▸ Your goal
Copy the data below exactly, beginning with the line that contains "Названы имена призеров" and continuing through the final line of the data.

▸ Extracted data
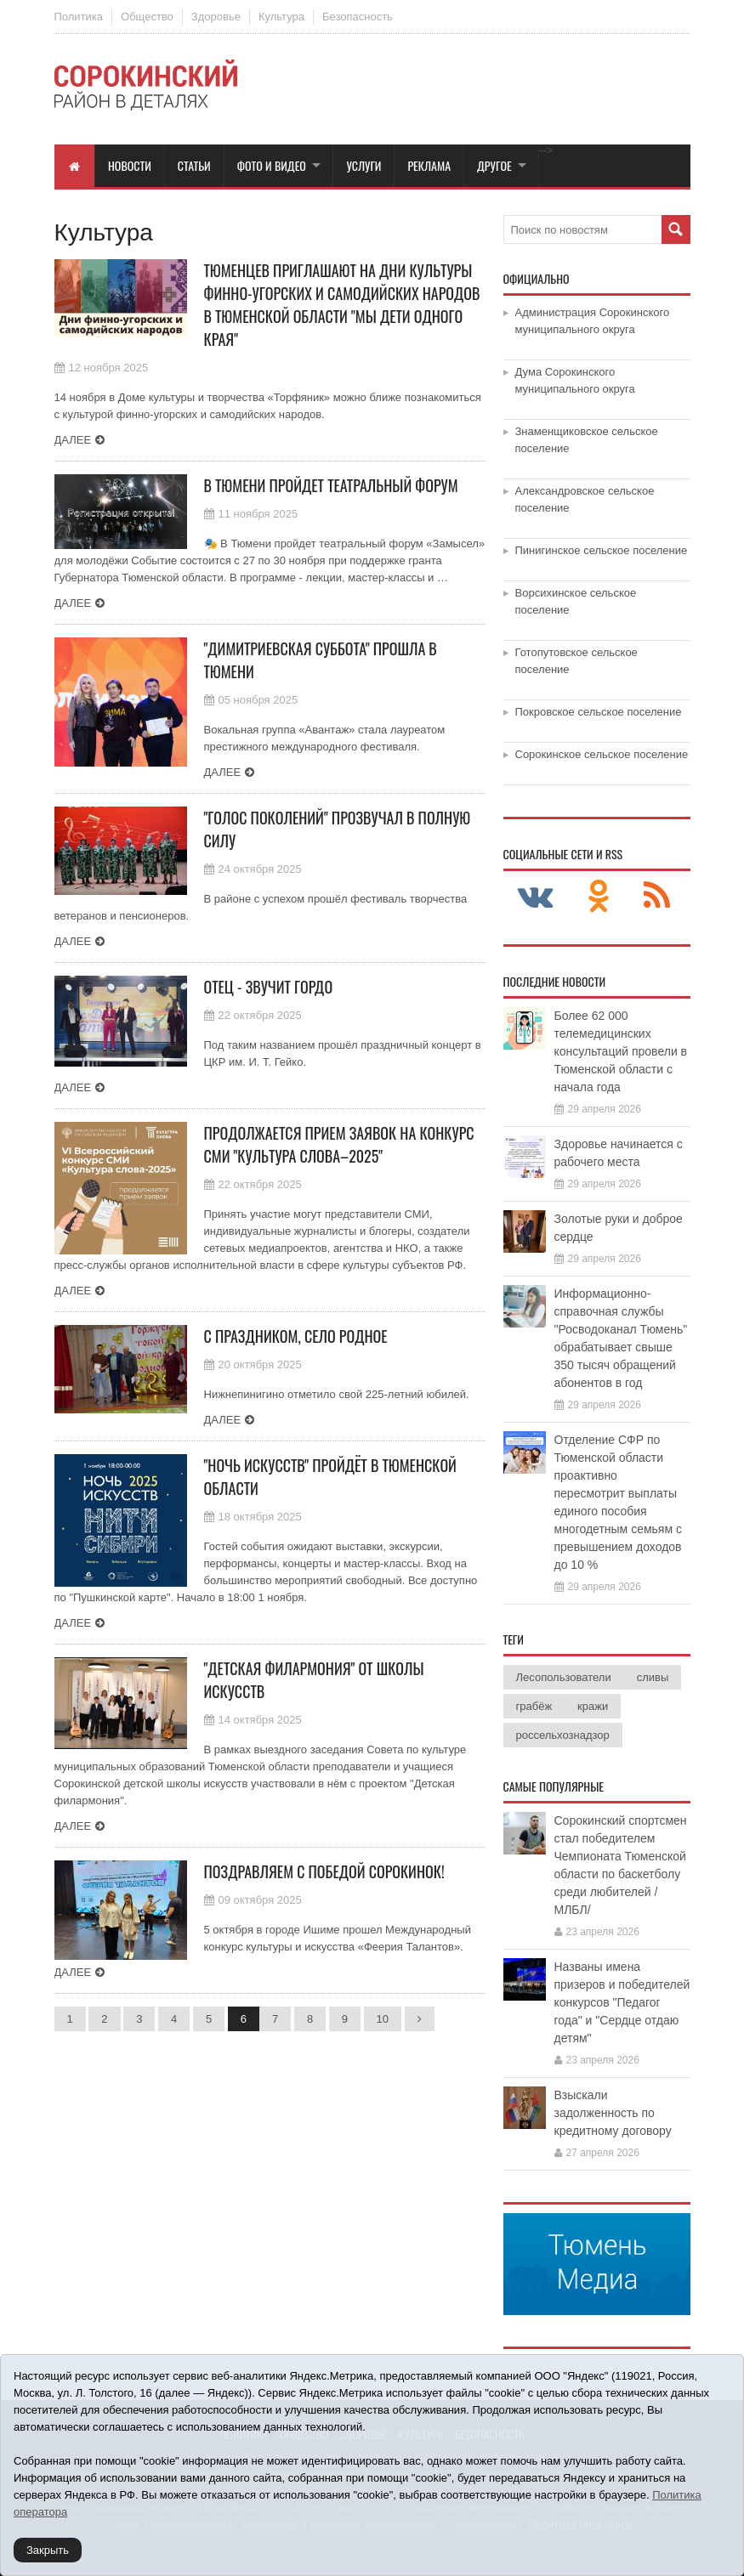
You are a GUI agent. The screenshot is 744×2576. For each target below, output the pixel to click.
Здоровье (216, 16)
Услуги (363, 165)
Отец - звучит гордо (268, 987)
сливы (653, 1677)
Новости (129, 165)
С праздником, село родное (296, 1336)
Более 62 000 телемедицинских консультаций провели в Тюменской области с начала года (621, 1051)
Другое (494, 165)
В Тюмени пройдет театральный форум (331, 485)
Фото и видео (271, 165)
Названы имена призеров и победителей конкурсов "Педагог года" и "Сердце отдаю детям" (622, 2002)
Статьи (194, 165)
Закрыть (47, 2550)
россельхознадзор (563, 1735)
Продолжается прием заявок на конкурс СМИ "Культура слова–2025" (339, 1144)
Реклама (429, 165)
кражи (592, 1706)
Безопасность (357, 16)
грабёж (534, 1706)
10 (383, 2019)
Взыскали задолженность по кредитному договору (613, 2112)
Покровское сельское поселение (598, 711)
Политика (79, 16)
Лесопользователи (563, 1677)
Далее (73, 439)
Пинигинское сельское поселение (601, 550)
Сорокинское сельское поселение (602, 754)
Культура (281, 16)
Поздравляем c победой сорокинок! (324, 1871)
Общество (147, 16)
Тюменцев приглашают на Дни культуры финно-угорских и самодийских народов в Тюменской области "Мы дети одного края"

▸ Exercise output
Названы имена призеров и победителей конкурсов "Педагог года" и "Сердце отдаю детям" (622, 2002)
Статьи (194, 165)
Закрыть (47, 2550)
россельхознадзор (563, 1735)
Продолжается прием заявок на конкурс СМИ "Культура слова–2025" (339, 1144)
Реклама (429, 165)
кражи (592, 1706)
Безопасность (357, 16)
грабёж (534, 1706)
10 (383, 2019)
Взыскали задолженность по кредитному договору (613, 2112)
Покровское сельское поселение (598, 711)
Политика (79, 16)
Лесопользователи (563, 1677)
Далее (73, 439)
Пинигинское сельское поселение (601, 550)
Сорокинское сельское поселение (602, 754)
Культура (281, 16)
Поздравляем c победой сорокинок! (324, 1871)
Общество (147, 16)
Тюменцев приглашают на Дни культуры финно-угорских и самодийских народов в Тюменской области "Мы дети одного края"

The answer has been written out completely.